Measured values are expressed as mass fractions, %. The sum c3m of the measured values of mass fractions of the three precious impurities (Au, Ir, and Pd) and the sum c4m of the measured values of mass fractions of the eight impurities, both precious, (Au, Ir, and Pd) and non-precious (Fe, Pb, Si, Sn, and Zn) are reported. A measured value of the Pt content c1m is calculated as a difference between 100 % and the measured values of the Rh content c2m and the content of the eight impurities c4m according to the standard [84]: c1m = 100 % − c2m − c4m.

A-4-3 Tolerance domain

The standard [79] sets the lower and upper specification limits (tolerance limits) TLi and TUi of contents ci of the four following components in PtRh 92.5-7.5 alloy:

  • i = 1) Pt content c1 as mass fraction, TL1 = 92.2 % ≤ c1 ≤ 92.8 % = TU1;

  • i = 2) Rh content c2 as mass fraction, TL2 = 7.3 % ≤ c2 ≤ 7.7 % = TU2;

  • i = 3) content c3 of three precious impurities—Au, Ir and Pd—as the sum of mass fractions, c3 ≤ 0.12 % = TU3;

  • i = 4) content c4 of eight impurities, both precious (Au, Ir, and Pd) and non-precious (Fe, Pb, Si, Sn, and Zn), as the sum of mass fractions, c4 ≤ 0.18 % = TU4.

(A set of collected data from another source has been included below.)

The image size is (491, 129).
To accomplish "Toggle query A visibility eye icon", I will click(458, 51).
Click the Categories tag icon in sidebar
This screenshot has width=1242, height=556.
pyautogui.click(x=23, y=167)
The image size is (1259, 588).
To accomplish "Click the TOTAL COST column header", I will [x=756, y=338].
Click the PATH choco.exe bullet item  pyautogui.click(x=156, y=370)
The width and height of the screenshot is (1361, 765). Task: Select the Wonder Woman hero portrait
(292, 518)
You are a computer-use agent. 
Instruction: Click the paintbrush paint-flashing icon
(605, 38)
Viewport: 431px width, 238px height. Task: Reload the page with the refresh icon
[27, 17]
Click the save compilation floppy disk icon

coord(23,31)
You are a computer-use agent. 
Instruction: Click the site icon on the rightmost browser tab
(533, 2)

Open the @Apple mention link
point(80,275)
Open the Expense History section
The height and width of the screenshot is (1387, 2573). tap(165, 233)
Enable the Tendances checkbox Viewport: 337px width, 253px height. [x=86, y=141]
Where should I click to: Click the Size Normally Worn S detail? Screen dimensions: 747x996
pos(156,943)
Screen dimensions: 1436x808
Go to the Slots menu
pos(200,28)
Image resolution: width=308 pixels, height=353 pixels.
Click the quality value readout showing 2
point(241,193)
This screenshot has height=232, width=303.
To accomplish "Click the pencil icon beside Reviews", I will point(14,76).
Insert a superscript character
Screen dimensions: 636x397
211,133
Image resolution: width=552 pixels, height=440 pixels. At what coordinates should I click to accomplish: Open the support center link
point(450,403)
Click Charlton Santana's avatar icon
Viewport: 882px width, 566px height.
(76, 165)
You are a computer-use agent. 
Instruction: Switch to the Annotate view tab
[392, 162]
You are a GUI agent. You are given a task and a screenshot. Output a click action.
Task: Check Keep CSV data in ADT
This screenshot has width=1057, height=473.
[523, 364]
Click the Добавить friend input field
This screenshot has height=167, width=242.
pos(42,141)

The limitation of the impurities’ contents, which assures the alloy purity, prevents a change of its microstructure, influencing high-temperature resistance, catalytic, and other alloy properties. By agreement with a consumer, the number of impurities under control (each with its separate upper specification limit) can be increased [79], but for simplicity, this is not discussed further in the discussed Example.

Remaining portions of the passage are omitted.